[英]How to use keras predict_proba to output 2 columns of probability?
I use this code to predict the probability of 0 and 1 in x_test
, but the result is only one column of probability.我使用这段代码来预测x_test
中 0 和 1 的概率,但结果只有一列概率。 I really don't know whether the probability of this column is the probability of 0 or the probability of 1.真不知道这个列的概率是0的概率还是1的概率。
import numpy as np
from keras.models import Sequential
from keras.layers import Dense
data_train = np.array([
[0, 0, 0],
[0, 1, 0],
[0, 2, 0],
[0, 3, 0],
[1, 0, 0],
[2, 0, 0],
[3, 0, 0],
[1, 1, 1],
[2, 1, 1],
[1, 2, 1],
[3, 1, 1],
])
data_test = np.array([
[1, 3],
[0, 4],
[5, 0]
])
x_train = data_train[:, :-1]
y_train = data_train[:, -1]
x_test = data_test
model = Sequential()
model.add(Dense(512, activation='relu', input_dim=2))
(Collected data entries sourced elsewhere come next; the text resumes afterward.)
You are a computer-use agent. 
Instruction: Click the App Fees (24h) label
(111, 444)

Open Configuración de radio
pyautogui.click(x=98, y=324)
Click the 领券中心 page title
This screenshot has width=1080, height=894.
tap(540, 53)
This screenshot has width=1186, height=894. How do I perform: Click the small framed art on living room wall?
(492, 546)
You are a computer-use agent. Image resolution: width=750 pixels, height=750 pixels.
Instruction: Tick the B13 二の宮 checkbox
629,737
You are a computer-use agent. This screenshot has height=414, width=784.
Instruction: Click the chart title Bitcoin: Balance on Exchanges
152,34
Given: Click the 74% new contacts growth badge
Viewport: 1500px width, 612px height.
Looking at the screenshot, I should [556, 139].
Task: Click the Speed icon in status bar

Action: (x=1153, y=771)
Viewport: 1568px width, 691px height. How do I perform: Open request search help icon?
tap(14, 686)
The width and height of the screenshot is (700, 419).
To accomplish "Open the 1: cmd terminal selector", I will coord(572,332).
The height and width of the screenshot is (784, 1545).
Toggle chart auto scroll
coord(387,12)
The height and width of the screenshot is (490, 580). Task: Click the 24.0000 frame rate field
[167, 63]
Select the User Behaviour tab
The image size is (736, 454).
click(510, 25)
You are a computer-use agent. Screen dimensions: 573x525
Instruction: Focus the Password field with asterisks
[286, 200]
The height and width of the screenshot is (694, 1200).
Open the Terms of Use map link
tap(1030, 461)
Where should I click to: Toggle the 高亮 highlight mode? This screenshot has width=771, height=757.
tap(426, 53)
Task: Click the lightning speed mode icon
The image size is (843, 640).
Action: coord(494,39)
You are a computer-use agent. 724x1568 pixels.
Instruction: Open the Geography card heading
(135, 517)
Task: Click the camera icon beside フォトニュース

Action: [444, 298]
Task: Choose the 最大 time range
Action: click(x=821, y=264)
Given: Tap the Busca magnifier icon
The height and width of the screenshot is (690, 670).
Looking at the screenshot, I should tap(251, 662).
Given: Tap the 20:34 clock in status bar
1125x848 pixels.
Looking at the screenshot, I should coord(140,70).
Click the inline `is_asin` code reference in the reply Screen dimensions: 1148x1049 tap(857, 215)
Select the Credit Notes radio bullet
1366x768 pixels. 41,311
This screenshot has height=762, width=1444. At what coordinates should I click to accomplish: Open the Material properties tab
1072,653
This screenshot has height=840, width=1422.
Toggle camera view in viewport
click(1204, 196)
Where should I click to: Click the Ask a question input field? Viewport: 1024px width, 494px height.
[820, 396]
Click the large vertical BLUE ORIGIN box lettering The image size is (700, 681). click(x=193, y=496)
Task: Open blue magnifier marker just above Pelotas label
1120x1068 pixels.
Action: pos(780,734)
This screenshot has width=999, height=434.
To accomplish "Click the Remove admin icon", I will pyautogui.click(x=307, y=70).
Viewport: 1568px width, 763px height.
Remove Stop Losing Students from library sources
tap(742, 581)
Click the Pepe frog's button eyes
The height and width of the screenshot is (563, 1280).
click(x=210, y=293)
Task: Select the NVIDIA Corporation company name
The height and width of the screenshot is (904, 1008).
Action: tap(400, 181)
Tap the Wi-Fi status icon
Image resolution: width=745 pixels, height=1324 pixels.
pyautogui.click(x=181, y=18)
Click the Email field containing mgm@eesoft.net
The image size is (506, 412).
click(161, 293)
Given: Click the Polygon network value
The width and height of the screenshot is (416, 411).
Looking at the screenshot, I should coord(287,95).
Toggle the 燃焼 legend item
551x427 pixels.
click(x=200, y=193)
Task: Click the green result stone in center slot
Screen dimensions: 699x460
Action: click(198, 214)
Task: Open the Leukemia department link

model.add(Dense(200, activation='relu'))
model.add(Dense(200, activation='relu'))
model.add(Dense(128, activation='relu'))
model.add(Dense(1, activation='sigmoid'))
model.compile(optimizer='rmsprop',
loss='binary_crossentropy',
metrics=['binary_accuracy'])
model.fit(x_train, y_train, epochs=5, batch_size=1, verbose=1)
predict = model.predict_proba(x_test, batch_size=1)
print(predict)
And the result is only 1 column:结果只有 1 列:
[[0.9431795]
[0.47065434]
[0.08615088]]
I want 2 columns of probability, the first column is the probability of 0, and the second column is the probability of 1, such as this:我要2列概率,第一列是0的概率,第二列是1的概率,比如这样:
[[0.23334,0.76267]
……
[0.84984,0.15685]
[0.16663,0.83291]]
How to fix it?如何解决?
First, you need to convert y_train
to one-hot encoding by首先,您需要将y_train
转换为 one-hot encoding
from sklearn.preprocessing import LabelEncoder
from keras.utils import np_utils
encoder = LabelEncoder()
encoder.fit(y_train)
encoded_y = encoder.transform(y_train)
y_train = np_utils.to_categorical(encoded_y)
running this code, y_train
will become运行此代码, y_train
将变为
array([[1., 0.],
[1., 0.],
[1., 0.],
[1., 0.],
[1., 0.],
[1., 0.],
[1., 0.],
[0., 1.],
[0., 1.],
[0., 1.],
[0., 1.]], dtype=float32)
Secondly, you need to change the output layer to其次,您需要将输出层更改为
model.add(Dense(2, activation='softmax'))
with these two modifications, you will get the desired output.通过这两个修改,您将获得所需的输出。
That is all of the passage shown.